三菱美術館にてフェリックスヴァロットンの「ポーカー」という絵が忘れられなく
再度確認に訪ねた。
僕はリトグラフという概念はかなり嫌いなほうで
木版画はOKであるが
油彩となるとゆるされまじと思っているほうだ
ただこの絵はオルセー美術館に一枚しかないゆえに
所有することは天文学的に難しいときている。
となると複製画をキャンバス加工でしかも油彩タッチの確かなものでも
許容せざるをえないかと妥協しながら三菱のショップに行ったわけだ。
答えは前回のヴァロットン展にてはこの絵は複製画にしていなかったと・・・。
残念・・。
ただあのヴァロットン展の期間中であったならオルセー美術館に申請して複製画を作成するのは可能であったと。
う〜ん、とても残念であった・・。
前回のヴァロットン展覧はとっても好評でしかも日本初っであったんでまた再度開催は堅いか・・。
いずれ再度、所有できる可能性もある。
(一応、いろいろなポスターサイトでこの絵は油彩タッチで注文できるのであるがどうもそのレベルに確証が持てない、やはり確実なところで しかもいつも認めていない複製画ゆえに。。)
さてなんでこの絵に惹かれたのだろう?
それは構図にある。
ヴァロットンはポーカーを木版画でも描いており、また新婚当初は家族団らんの食事風景も描いている。
それらの特徴は彼らをアップで描いているわけであるが
この絵がとってもユニークであるのは
向かって左の片隅にポーカーしている彼らが寄って描かれており
右の片隅に椅子が一つ
そして手前に大きなテーブルとランプ
このとてつもないアンバランスな構図はこの当時も今も
異様な風情を放っているわけで
しかもこの遠近感とランプの光のバランスなどで
不思議と落ち着いた安心感の中で引きこまれていくのである。
一説にはあの空席の椅子はヴァロットンのものであったとされており
彼のつまり富豪画商の娘と結婚してそのライフスタイルになじめなかったとする定説もあるのだが
僕はまったくその逆であったと想像している。
つまりヴァロットンは野心家でありそうでなければ彼はその娘と結婚しなかったであろうし
そんな自分を受容してそしてその憧れたライフスタイルを好んでいたからこそ描いた。
ただし、その描き方がいつもどこか哀愁があるのは彼の心の在り方であったかもしれない。
なじめなかったというよりはなじんでいたが
彼の心のよりどころがどこにあったのか・・。
やはり元来、彼は素朴な人間であったのであるが野心家で成功を夢見てそんなライフスタイルにも馴染んで
彼なりに謳歌している。
ただここにそれらの人たちへの「皮肉」も込められている印象だ。
その答えは木版画にある。
木版画となるとその作風は一変するかのように大胆な構図で力強く、常に皮肉に満ちている。
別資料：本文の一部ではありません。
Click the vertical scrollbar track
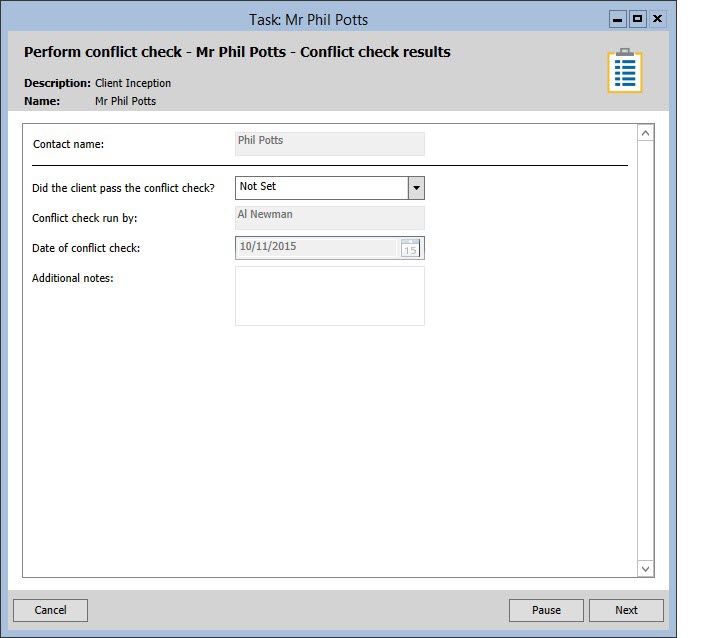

これを見なければ「ポーカー」の本当にひそむ二面性を理解できないかもしれない。
ついつい冷たく、哀愁に、寂し気と学芸員は解説したがるヴァロットンであるのだが
この力強いアイロニカルな野心家という二面性こそヴァロットンの真骨頂であると僕は見ている。
このポーカーという絵 本当に大好きである。